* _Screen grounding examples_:
============

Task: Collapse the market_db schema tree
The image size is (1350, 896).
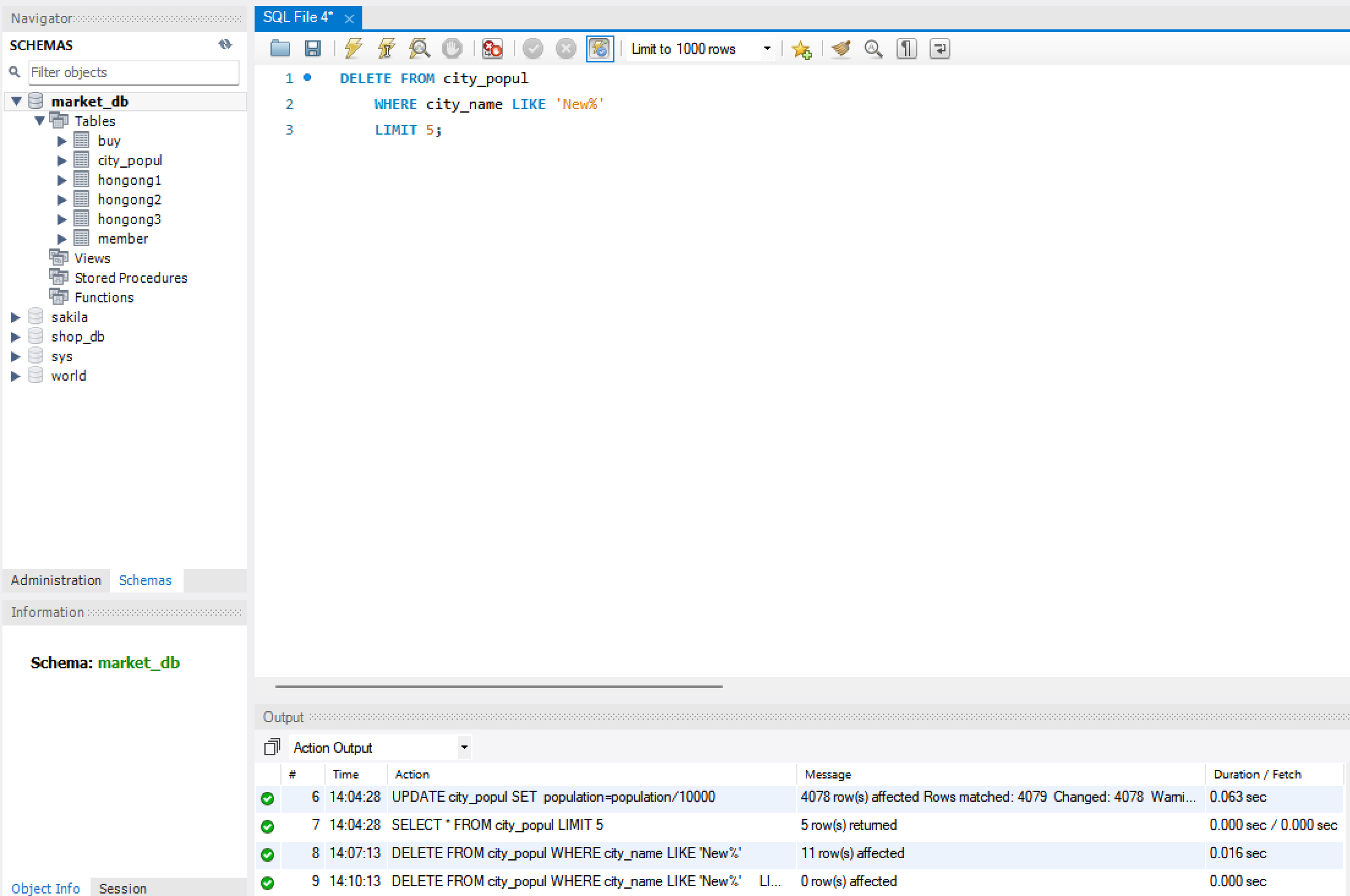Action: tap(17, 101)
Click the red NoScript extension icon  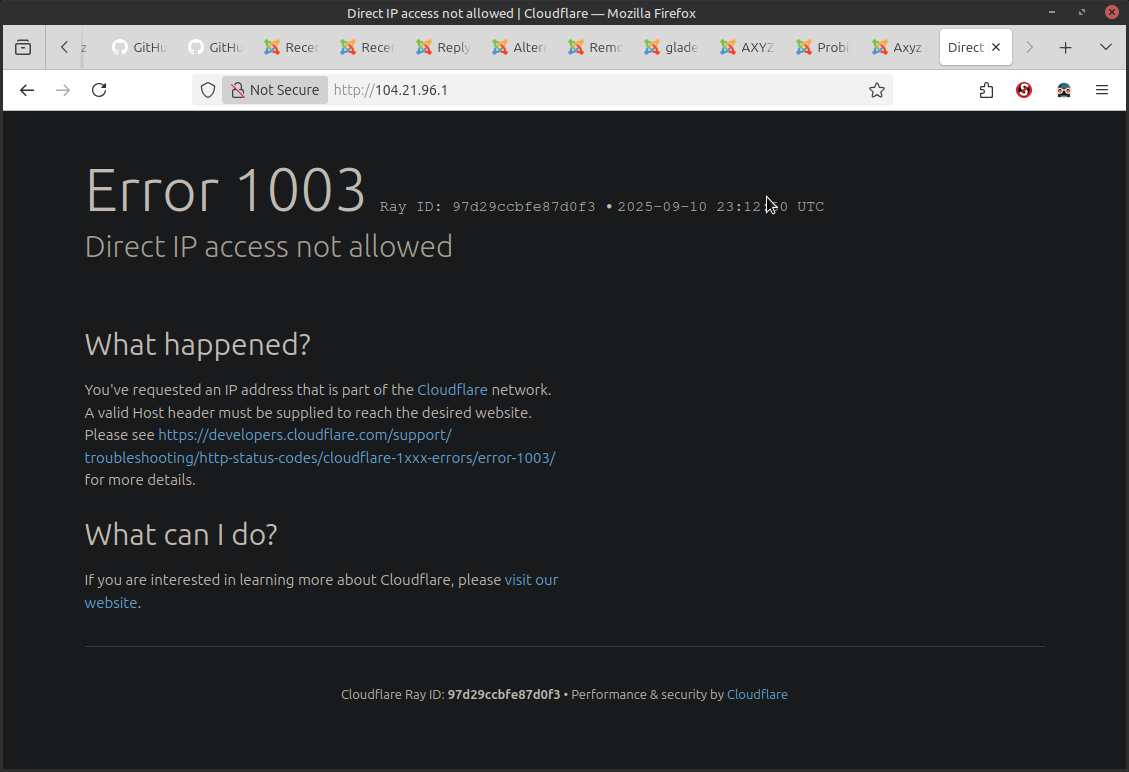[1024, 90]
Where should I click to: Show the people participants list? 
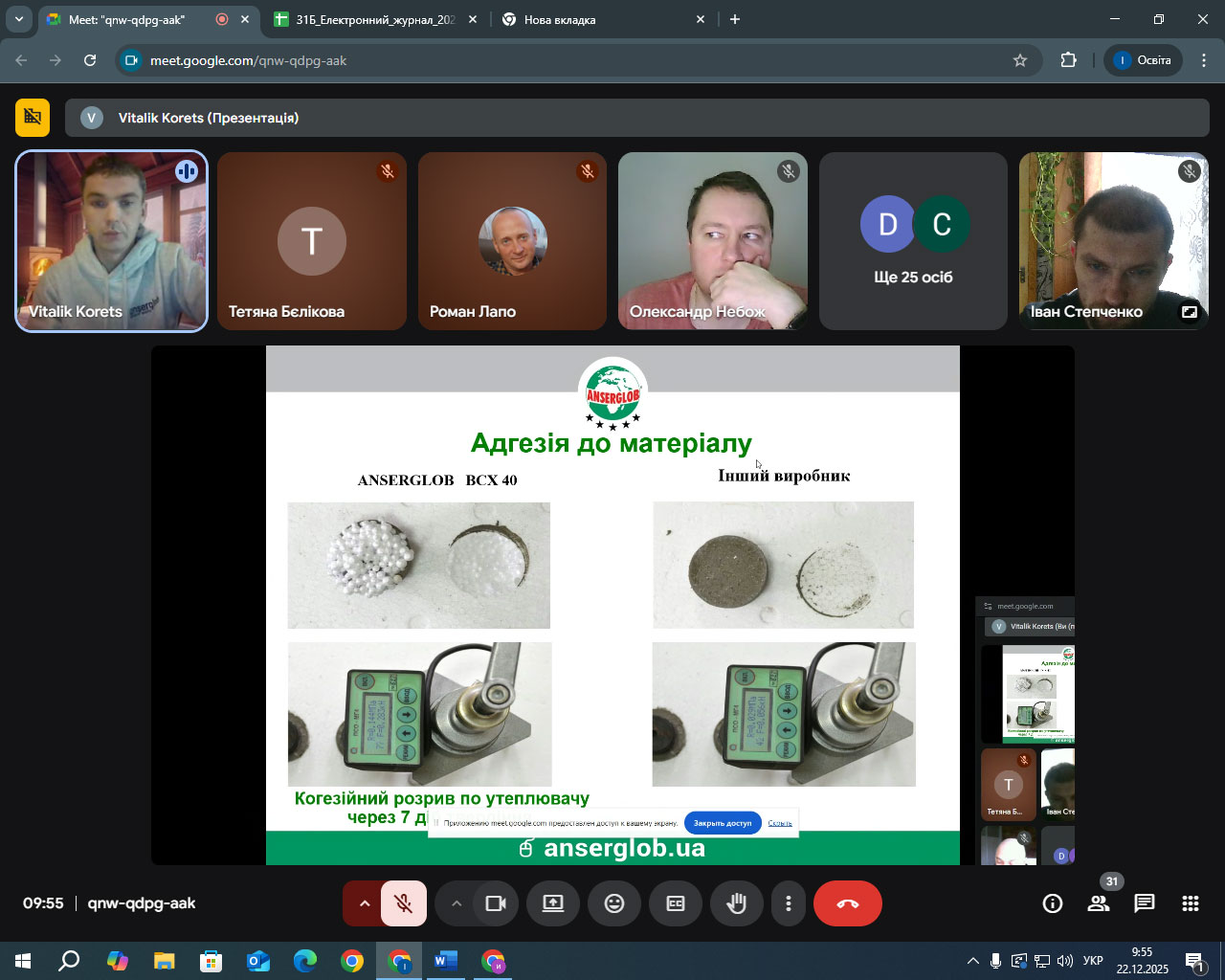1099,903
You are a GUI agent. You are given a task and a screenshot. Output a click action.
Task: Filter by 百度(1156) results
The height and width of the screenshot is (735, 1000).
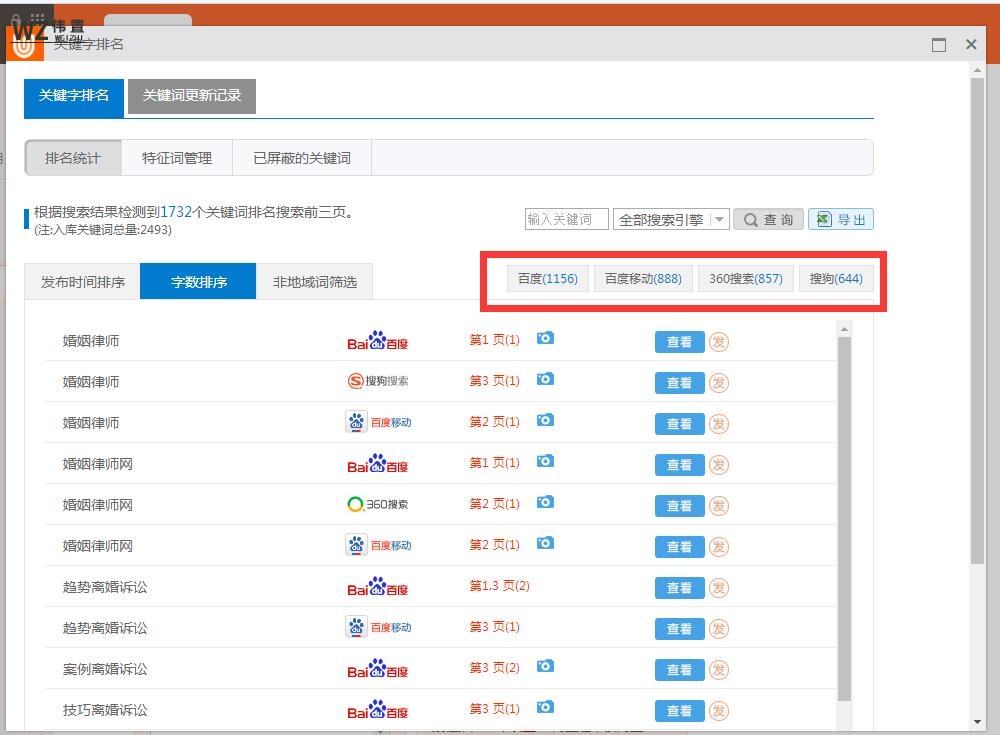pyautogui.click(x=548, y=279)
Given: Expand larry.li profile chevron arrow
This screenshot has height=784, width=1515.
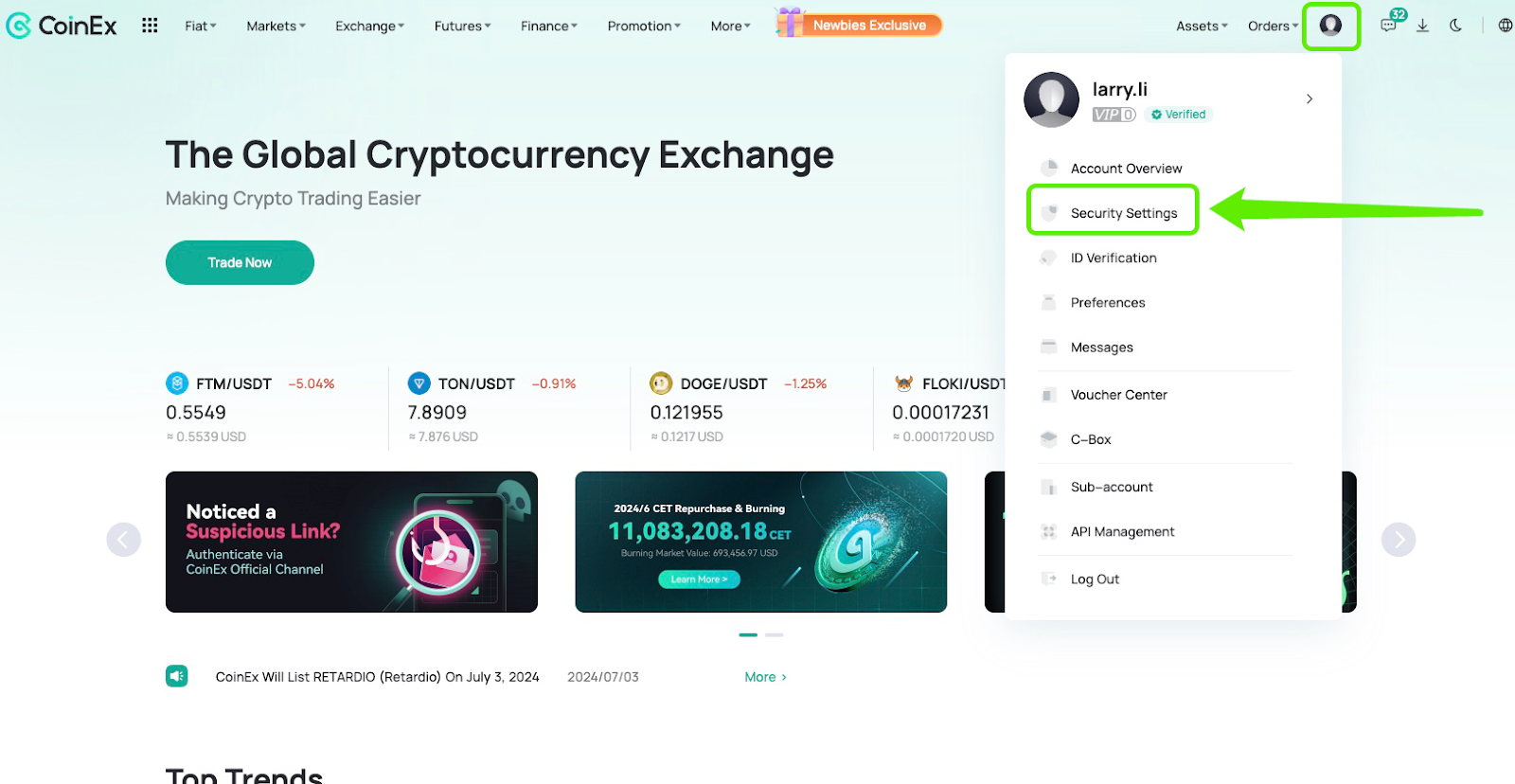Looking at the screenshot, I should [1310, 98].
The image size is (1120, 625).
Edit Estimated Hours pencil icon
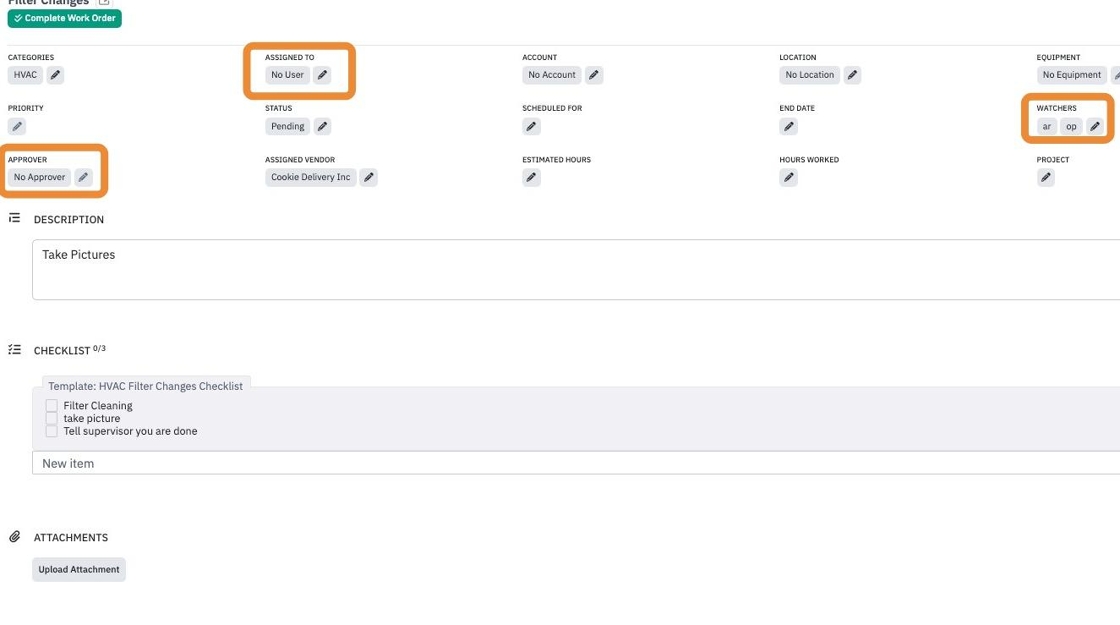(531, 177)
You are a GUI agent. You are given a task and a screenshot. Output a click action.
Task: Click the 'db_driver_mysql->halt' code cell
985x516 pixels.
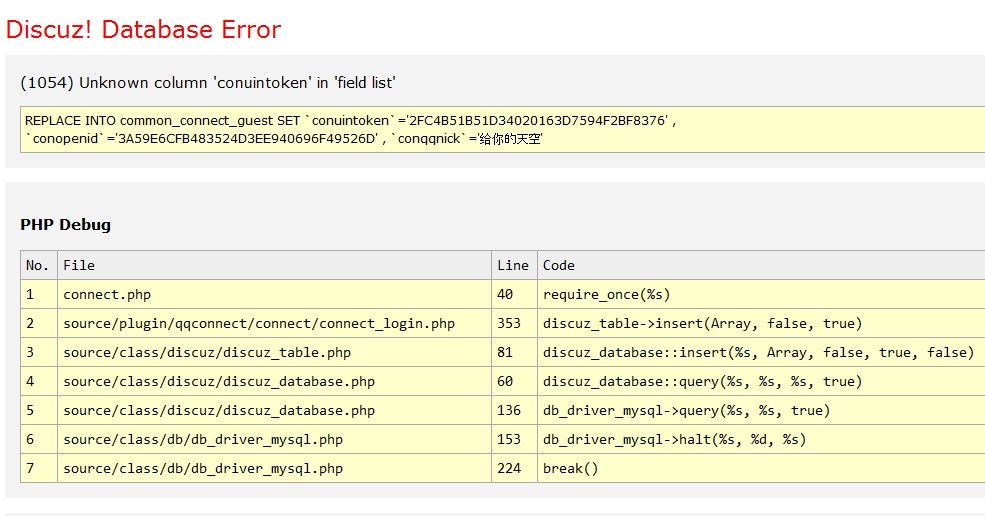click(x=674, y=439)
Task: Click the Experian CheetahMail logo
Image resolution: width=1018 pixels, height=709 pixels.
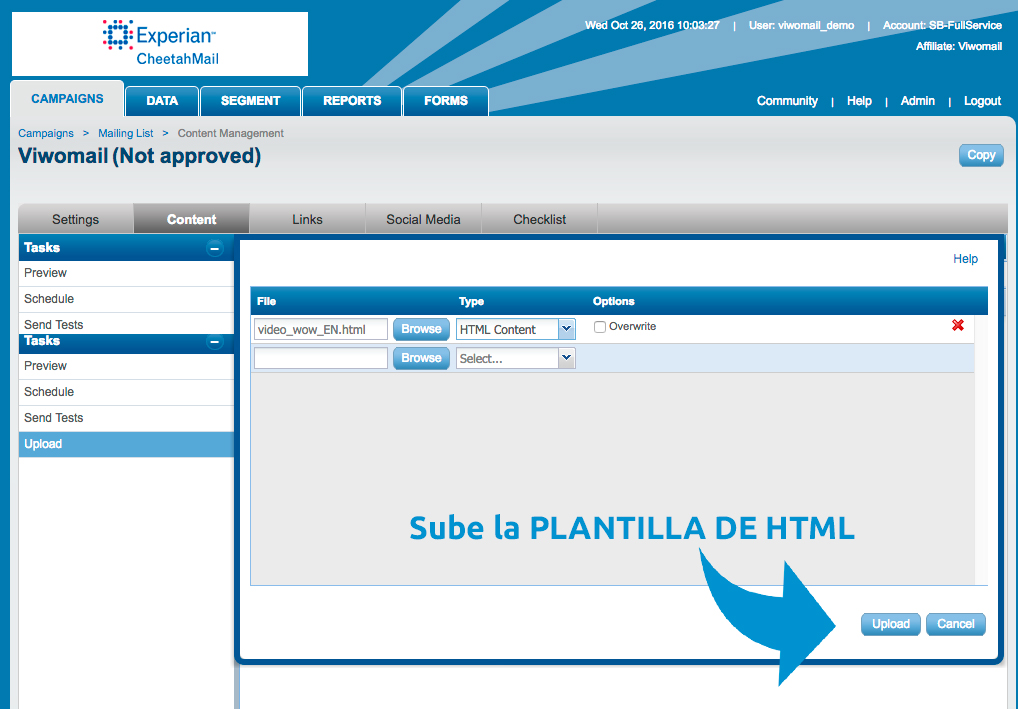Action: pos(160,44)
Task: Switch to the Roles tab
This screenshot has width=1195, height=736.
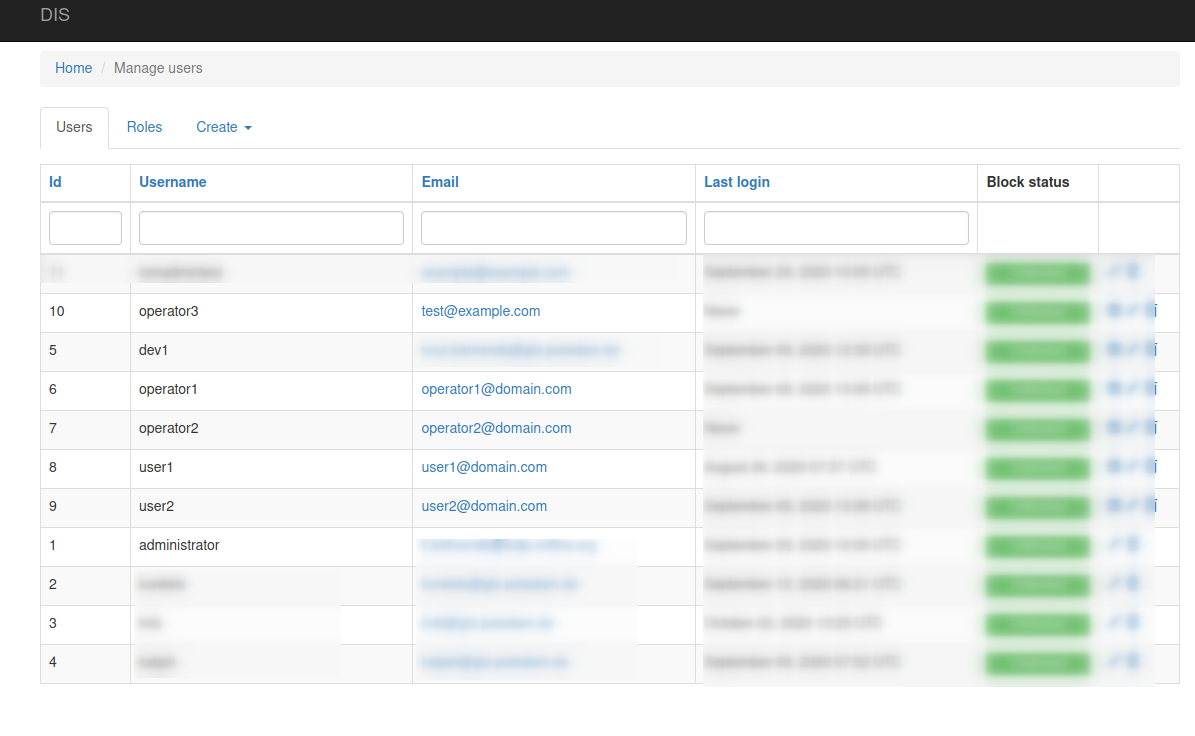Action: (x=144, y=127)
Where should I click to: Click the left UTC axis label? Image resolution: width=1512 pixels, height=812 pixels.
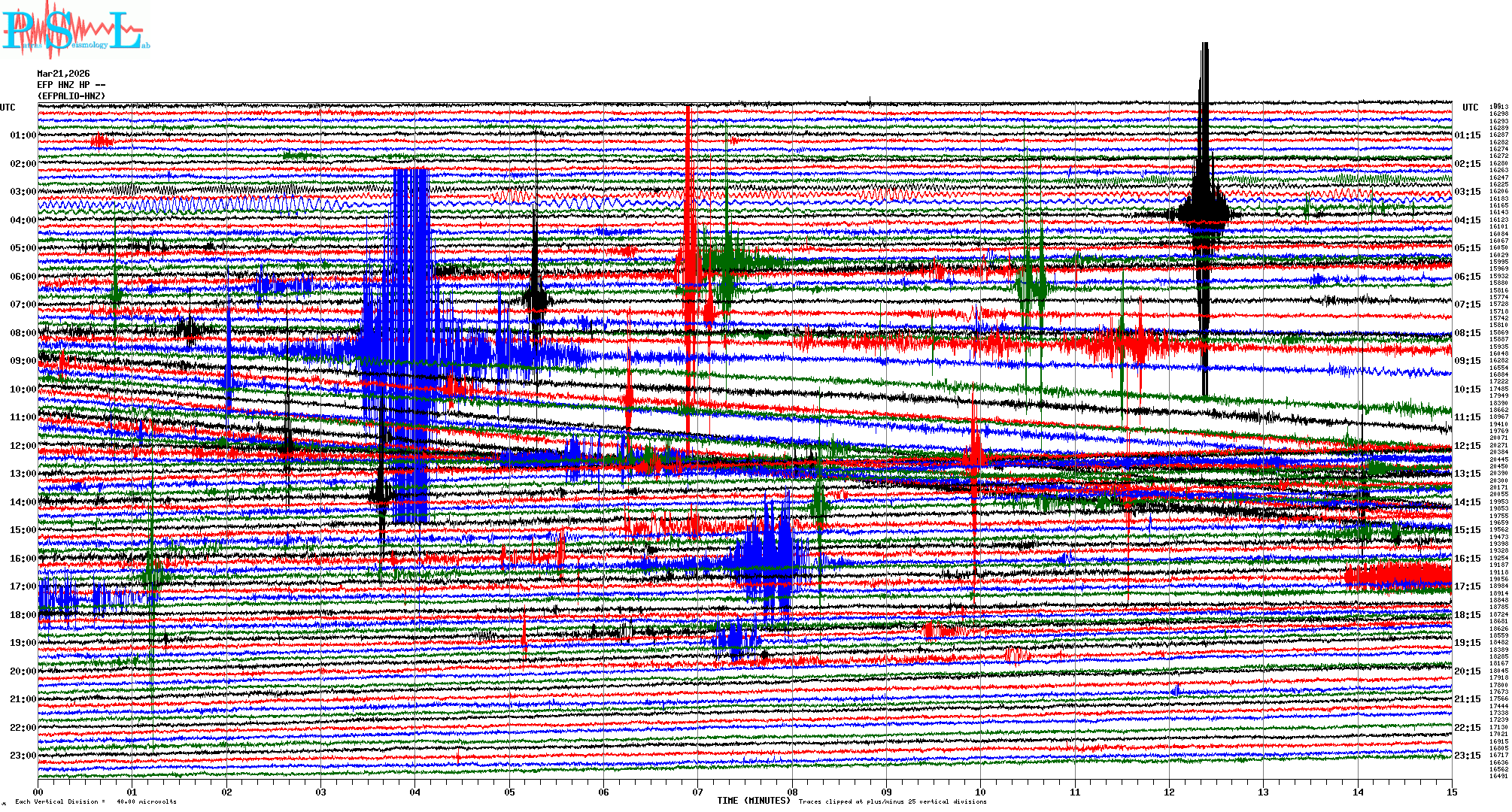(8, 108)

============

* _Stated goal_:
Turn the stretch of material from the line containing "Where should I click to: Click" through the end into a numbered list. Skip blank lines and leave out the pictures.

* _Exercise output_:
1. Where should I click to: Click the left UTC axis label? Image resolution: width=1512 pixels, height=812 pixels.
2. (8, 108)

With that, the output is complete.